I knock back half the whiskey. “Why’s that?”

He stares at me like he’s trying to figure me out. “You know this part of the city is owned by the Di Santos ... right?”

“Is it?” I decide to play dumb. People give up more information that way.

His eyes light up. Finally, new blood he can bestow his wisdom on. “Only a few businesses have managed to slip out from their greasy fingers. This is one of them.”

“Greasy fingers, huh?”

He leans toward me with a slightly curled lip. “Italian Mafia scum,” he says, low and quiet.

I bite back a smile. If only he knew who he was talking to. I may not be involved in the crime side of our family anymore, but the blood still runs through my veins, and the gun in my waistband is loaded. But I’ll spare him this one time.

“Why don’t they want this place?”

“Nothing in it for them.”

He’s right about that.

“What do you mean?”

A smirk crosses his cocky lips. “It’s a backstreet dive you’re sitting in, buddy. The only people who come here are those who don’t want to be seen. And in a city like New York, there aren’t too many of those, you know?The Di Santos wouldn’t get a cent out of this place. Not worth their time.”

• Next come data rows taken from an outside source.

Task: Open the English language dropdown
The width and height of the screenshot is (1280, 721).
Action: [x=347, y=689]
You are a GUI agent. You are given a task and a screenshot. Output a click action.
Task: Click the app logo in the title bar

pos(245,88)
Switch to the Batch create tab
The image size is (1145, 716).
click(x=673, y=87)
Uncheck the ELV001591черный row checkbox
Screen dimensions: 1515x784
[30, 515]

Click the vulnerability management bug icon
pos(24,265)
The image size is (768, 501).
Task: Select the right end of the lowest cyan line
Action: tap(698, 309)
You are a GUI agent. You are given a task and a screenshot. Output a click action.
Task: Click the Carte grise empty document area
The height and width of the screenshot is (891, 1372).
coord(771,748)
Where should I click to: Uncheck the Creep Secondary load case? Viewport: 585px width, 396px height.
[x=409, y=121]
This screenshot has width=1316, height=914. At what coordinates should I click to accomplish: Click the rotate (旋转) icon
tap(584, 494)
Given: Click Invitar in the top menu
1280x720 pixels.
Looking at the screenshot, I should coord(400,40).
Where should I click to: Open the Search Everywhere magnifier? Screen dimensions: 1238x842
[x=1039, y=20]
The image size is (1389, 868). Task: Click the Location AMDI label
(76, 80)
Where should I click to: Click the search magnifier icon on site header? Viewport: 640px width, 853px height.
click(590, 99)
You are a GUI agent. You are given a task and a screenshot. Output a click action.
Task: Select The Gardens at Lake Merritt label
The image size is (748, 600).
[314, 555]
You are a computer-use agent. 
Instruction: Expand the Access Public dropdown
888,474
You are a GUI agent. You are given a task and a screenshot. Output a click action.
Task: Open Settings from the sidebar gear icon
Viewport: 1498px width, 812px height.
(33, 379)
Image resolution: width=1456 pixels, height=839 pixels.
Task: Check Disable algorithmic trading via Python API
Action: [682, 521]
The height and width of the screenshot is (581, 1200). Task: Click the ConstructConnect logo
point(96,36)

I knock back the rest of the whiskey and push the glass toward him for a refill.

While the dickwad pours another two fingers my gaze is pulled to the right. The Castellano girl is chatting quietly to two of the men. There’s nothing suggestive in any of their body language, but the sight still stiffens my spine. The bartender’s words ring in my ears.“The only people who come here are those who don’t want to be seen.”

“What’s her story?” I ask as he refills my glass.

“Who—Tril?”

The way he says her name makes my shoulders tense.

He picks up a glass and starts to polish it with a dirty cloth. “You won’t see her in here again for another year.”

“What?”

“Only comes in once every twelve months,” he repeats. “Has done for the past five years.” When I don’t respond, he looks up. “It’s the anniversary of her mom’s death.”

Something heavy settles in my chest as I look back at her. She’s swaying gently on the stool while the two men have a conversation across her.

“Don’t expect her to talk to you about it,” the bartender warns. “I only know because I asked around. She was real young the first time she came in here, but she looked so broken. She needed to forget something, so I served her.” He glances at me, perhaps expecting some kind of reprimand because she must have been a young teenager then. He sighs. “She was fifteen.”

I don’t say anything.

“Like I said, she needed something, and to be frank, we needed her money.”

My brows draw together, and I feel the familiar dark desire to put a bullet between another man’s eyes.His. There were other ways he could’ve helped her that didn’t involve serving her alcohol or greedily taking the small amount of money she’d have spent to escape her demons. It sounds suspiciously like he took advantage of a grieving underage girl.

He places the dirty glass on a shelf and lifts another one to polish.

My thoughts begin to roam the different ways I could punish him for being a prize dick, but they’re quickly interrupted by a warm sensation caressing my right side. I turn to see the girl zigzagging past me. She averts her gaze and walks off to the restroom.

Turning my back to the bartender, I lean my elbows on the bar and slowly sip my whiskey while I watch the restroom door. When it opens again, I don’t look up, but as she passes, something possesses me to push out a foot. She stumbles over it,and I catch her from falling. Breath gushes from her lungs, and her eyes fly open in shock.

With my arm wrapped around her torso, she makes no more of an attempt to wriggle free than I do to release her. She’s surprisingly small and warm. Her pert breasts press teasingly into my forearm.